Железный Густав
Шрифт:
Но больше ему не приходится размышлять о том, что бы еще он мог увидеть, — инстинкт самосохранения снова его тревожит, будит, гонит. Эти злобные враждебные звуки не прекращаются…
— Что это, шурин? Шурин, что ты делаешь? — слабо окликает он — и не слышит ответа.
Он уже и не ждет ответа, он уже знает, что это за звуки, знает, что шурин не отзовется, что он, Эйген Баст, спал на пять минут дольше, чем следовало, — и тот удрал…
Надо встать, думает он, но чувствует ужасную слабость в коленях; внезапно его обжигает мысль, что Эрих больше не нуждается
— Шурин, — кричит он, — брось эти фокусы! Я согласен — делай как знаешь…
Что-то странное с ним творится, то ли он пролежал две секунды, то ли десять минут. Он не в силах подняться… А надо…
«На пожарников плоха надежда, что они меня вытащат. Ведь тут дерево, весь этаж сплошное дерево, оно вспыхнет, как спичка… Мне бы на крышу, — думает он. — Может, как-нибудь и сумею — он, верно, только-только эту пакость устроил…»

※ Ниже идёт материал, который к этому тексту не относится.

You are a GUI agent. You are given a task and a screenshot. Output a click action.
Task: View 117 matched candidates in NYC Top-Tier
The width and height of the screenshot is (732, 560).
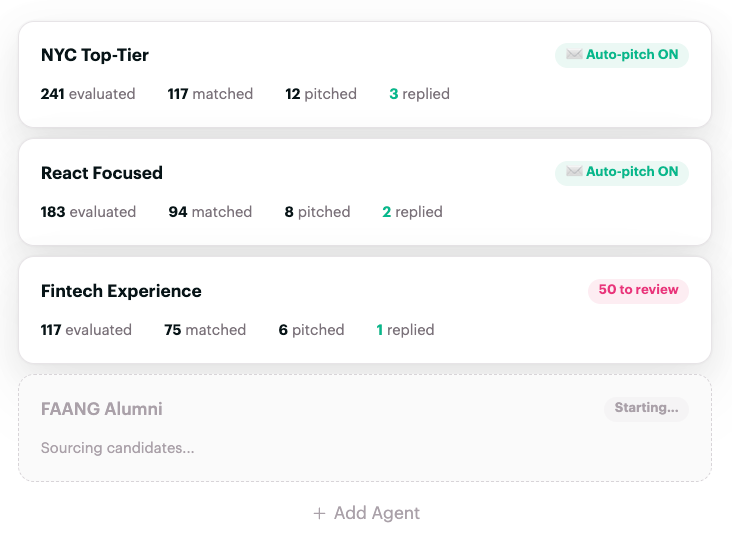[x=210, y=94]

И продолжает лежать… Проклятая слабость во всем теле, почему-то вспомнилось, как он еще совсем мальчишкой впервые исколошматил девчонку.
Тони ее звали, вдруг вспомнил он, она еще потом повесилась.
Но воспоминание лишь мелькнуло, его поглотили сухие злобные звуки. Они становятся все громче, трещит уже вовсю… «Это в прихожей, — соображает Эйген. — Эрих, должно, выбросил туда перины и выпустил перья. Он не дурак, этот Эрих, он — голова. Хочет, чтоб я отсюда не выбрался… Тем более в коридоре нет окна, никто и не увидит, что горит… Который может быть час?»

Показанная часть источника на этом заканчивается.